Jones was also known as the primary sponsor of Ohio legislation that requires young children to be properly restrained in a booster seat when riding in cars; that legislation went into effect in 2009.

Jones sponsored legislation to reduce Ohio's high infant mortality rate, specifically Senate Bill 332, which passed the state Senate in 2016 on a 29-1 vote. She co-chaired the 15-member Ohio Commission on Infant Mortality.

==Career after state Senate==
Jones supported John Kasich's campaign for the 2016 Republican nomination for President. After Donald Trump became the presumptive Republican nominee, then-State Senator Jones resigned as a delegate to the Ohio State Republican Convention rather than back Trump, explaining that her fundamental values precluded her from supporting Trump and calling herself as a "conscientious objector" to Trump's nomination. She also opposed Trump's 2020 re-election campaign.

In December 2015, Jones announced her intent to run for a county commission seat in Warren County, leaving her state Senate seat. Jones was succeeded in her Senate seat by Steve Wilson.

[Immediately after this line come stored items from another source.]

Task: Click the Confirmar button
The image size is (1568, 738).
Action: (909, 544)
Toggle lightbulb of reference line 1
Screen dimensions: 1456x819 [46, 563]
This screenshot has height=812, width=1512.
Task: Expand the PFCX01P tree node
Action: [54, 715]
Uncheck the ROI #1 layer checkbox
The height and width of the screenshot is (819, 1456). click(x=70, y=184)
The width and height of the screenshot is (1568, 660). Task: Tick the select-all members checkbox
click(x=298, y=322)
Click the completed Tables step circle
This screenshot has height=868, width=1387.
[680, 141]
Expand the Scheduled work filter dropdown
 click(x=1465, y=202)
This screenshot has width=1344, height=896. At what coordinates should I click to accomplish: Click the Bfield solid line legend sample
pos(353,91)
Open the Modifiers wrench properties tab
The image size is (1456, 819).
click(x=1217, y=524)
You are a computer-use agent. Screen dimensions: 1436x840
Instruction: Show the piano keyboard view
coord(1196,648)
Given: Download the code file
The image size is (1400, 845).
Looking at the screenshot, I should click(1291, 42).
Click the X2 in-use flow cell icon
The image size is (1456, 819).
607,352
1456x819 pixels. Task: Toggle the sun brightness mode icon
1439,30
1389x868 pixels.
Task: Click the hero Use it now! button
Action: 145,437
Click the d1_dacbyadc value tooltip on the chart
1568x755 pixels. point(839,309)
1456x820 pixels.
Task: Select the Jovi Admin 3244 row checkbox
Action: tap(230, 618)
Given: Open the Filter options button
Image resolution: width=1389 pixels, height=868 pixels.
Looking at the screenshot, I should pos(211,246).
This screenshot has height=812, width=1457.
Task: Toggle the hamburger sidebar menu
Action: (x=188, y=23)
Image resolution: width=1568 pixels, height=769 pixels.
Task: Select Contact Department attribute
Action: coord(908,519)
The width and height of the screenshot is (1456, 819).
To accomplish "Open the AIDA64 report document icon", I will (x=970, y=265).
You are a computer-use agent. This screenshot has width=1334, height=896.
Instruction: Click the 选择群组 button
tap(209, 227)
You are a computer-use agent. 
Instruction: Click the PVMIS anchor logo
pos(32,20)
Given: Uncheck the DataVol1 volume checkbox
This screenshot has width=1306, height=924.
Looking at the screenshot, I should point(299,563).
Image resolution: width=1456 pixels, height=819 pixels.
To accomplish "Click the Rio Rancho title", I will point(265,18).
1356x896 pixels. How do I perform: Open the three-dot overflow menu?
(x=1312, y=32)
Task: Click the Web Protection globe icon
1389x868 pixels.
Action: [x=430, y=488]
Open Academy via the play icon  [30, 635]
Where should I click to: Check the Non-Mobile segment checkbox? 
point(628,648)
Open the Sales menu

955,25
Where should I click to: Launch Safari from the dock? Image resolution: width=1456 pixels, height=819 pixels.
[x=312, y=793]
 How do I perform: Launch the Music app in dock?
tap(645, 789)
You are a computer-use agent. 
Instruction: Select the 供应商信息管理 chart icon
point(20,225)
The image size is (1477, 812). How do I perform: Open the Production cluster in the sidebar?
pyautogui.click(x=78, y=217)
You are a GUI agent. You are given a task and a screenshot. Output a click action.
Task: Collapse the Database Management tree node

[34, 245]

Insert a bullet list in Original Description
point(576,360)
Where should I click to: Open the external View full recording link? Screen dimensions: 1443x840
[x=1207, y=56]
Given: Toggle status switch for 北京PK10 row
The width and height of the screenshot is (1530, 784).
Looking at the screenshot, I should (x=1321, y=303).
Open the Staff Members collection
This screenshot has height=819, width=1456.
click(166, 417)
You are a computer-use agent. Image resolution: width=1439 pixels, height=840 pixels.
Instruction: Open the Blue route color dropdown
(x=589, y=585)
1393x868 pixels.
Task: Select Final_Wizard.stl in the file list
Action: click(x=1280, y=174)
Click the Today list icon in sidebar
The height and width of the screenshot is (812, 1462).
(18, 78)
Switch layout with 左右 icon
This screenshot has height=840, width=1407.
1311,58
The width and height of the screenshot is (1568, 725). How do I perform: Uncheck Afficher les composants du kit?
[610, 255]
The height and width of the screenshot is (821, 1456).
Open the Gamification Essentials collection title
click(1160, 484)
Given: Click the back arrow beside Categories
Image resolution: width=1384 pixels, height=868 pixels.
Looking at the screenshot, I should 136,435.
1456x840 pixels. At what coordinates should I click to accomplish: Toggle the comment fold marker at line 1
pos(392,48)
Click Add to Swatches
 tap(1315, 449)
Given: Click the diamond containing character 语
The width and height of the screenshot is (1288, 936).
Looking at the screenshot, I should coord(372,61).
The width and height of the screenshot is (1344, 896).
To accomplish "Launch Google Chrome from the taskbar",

She won election to the county commission in 2016 and resigned her Senate seat with two years left in her term. The county is Republican-dominated. She won reelection in 2020, and was unopposed in both the primary and the general election.

In 2017, Shannon became executive director of Groundwork Ohio, a nonprofit advocacy organization in Columbus, Ohio that advocates for children. In June 2024, she left that position, transitioning to a strategic advisory role through the end of the 2024.